Rasoul, Allen & Palestine

Brent Finnegan -- June 30th, 2008

Last week, an article appeared in the Star City Harbinger in which Janice Lee Allen, an Independent candidate from Harrisonburg running for U.S. Congress, questioned where Democratic nominee Sam Rasoul’s loyalties lie.

In the Harbinger, Allen asked,

“…will Sam represent District 6 or the Arab world? This is the question that has been posed to me as I walk about meeting people in this District […] There are those who have said to me, openly, since, that it is unfortunate that Sam was selected to represent the District Democratic Party.”

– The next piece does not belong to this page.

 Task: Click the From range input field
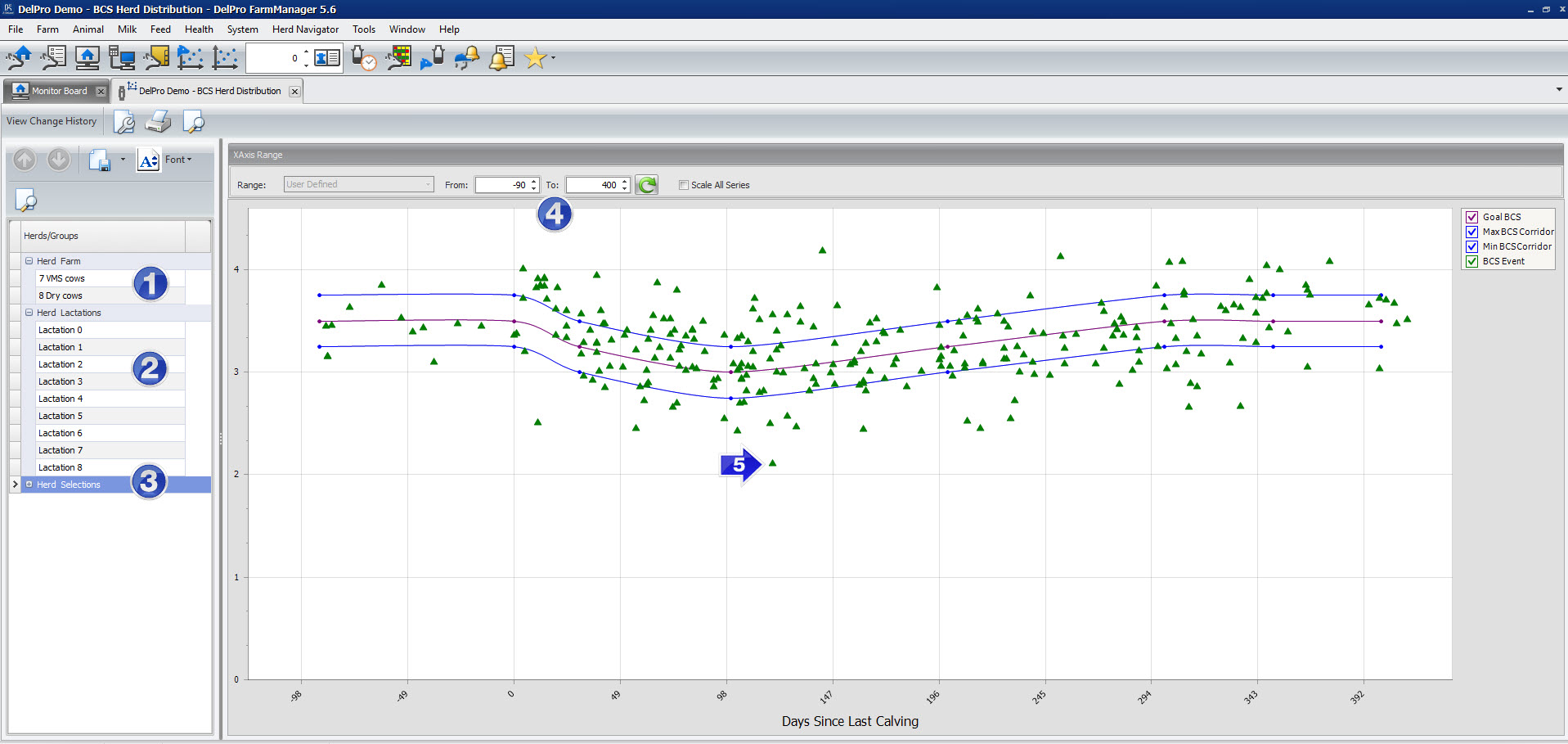(x=502, y=185)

Some of Allen’s criticism of Rasoul stems from a statement made by the American Federation of Ramallah, Palestine about Rasoul’s speech at their recent 2007 convention in Houston, Texas. In a PDF about the convention, the AFRP document said, “[Rasoul’s] main goals include campaign finance reform and bringing to light the America’s huge monetary support of Israel.”

Friday, Rasoul wrote to me in an email:

…those were not my comments in regards to “America’s huge monetary support of Israel.” I have since contacted that organization and request that they amend their literature to reflect what I spoke about. Those are not my words or my thoughts at all.

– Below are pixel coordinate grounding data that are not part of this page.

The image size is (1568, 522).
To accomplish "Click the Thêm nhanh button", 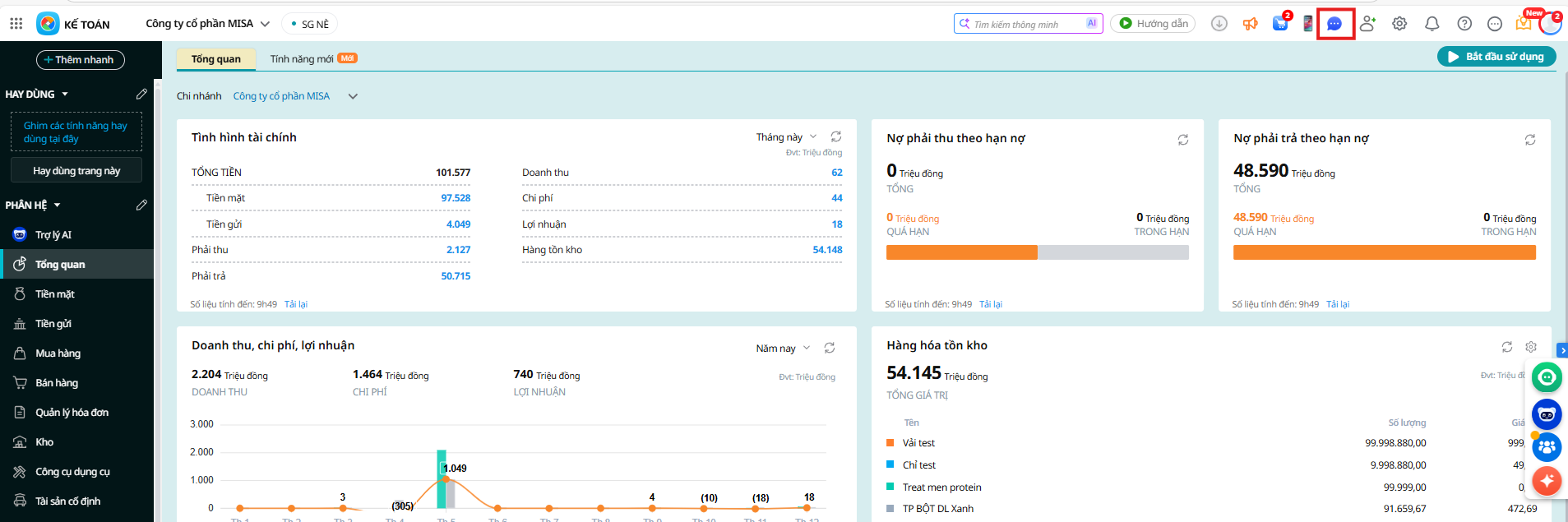I will click(80, 60).
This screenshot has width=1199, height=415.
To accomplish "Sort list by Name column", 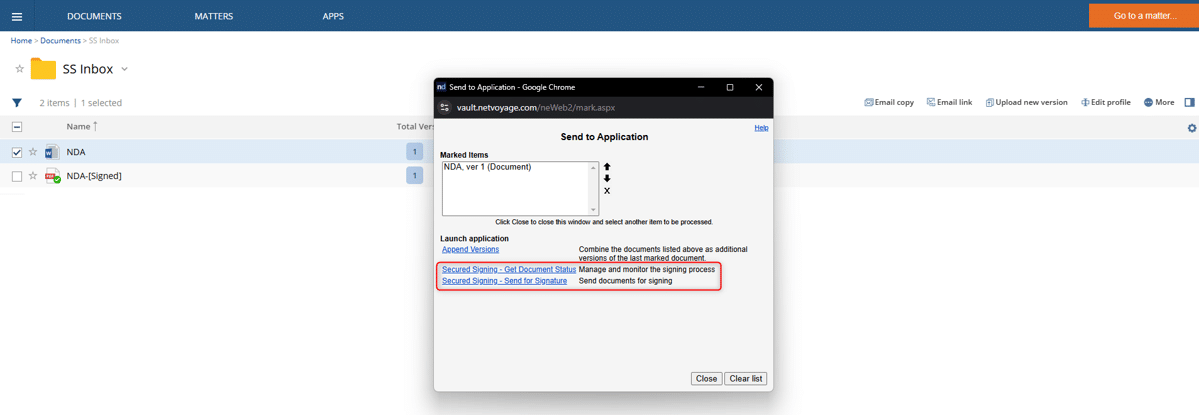I will click(78, 127).
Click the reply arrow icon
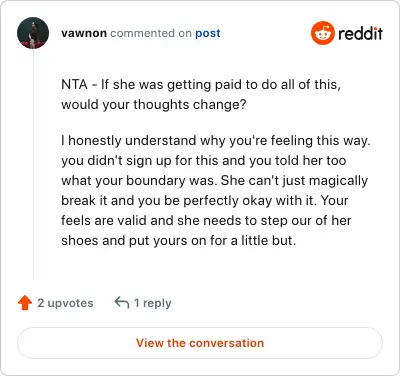Screen dimensions: 400x376 [x=122, y=303]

The American Federation of Ramallah, Palestine removed the PDF in question over this past weekend.

Allen, formerly known as Janice Lee Boyd, was mulling a run for the Democratic nomination last year. I emailed, but have not yet received a response from her regarding her comments in the Harbinger.


38 Responses to “Rasoul, Allen & Palestine”

  1. Bubby says:

    Will Janice Lee Allen represent the 6th Congressional District, or the Spacey-Lady World? We really need to know!

  2. Barnabas says:

    She sounds racist to me.

  3. blondiesez says:

    Sounds like a big leap — why would drawing attention to the amount of support the US gives Israel necessarly be pro-Arab? It’s almost as bad as inferring that if you weren’t born in the legislative area that you’re not qualified to represent the area.

  4. JGFitzgerald says:

    This particular canard was spread by the neo-Pub blogger NLS, which presumably stands for Not a Lick of Sense. Ironically (’cause most of the better words I wouldn’t post) the heading was something about Sam’s own words, even though it was, first, a paraphrase and, second, something he probably didn’t say.

  5. Shawn Vincent says:

    Since when is calling a man by his legal name racist? Is calling Robert Goodlatte Bob a racist statement also?

  6. Brooke says:

    Shawn, I think you have that backwards. Robert Goodlatte goes by “Bob” and so everyone calls him that. All his constituents, his opponents, they all refer to him as “Bob Godlatte” because that is the name he goes by. Rarely do you see anyone refer to him as “Robert Goodlatte” let alone his full legal name “Robert William Goodlatte.” Why? Because it’s not what he goes by, not what he’s known as, and well, there’s just no reason to do so.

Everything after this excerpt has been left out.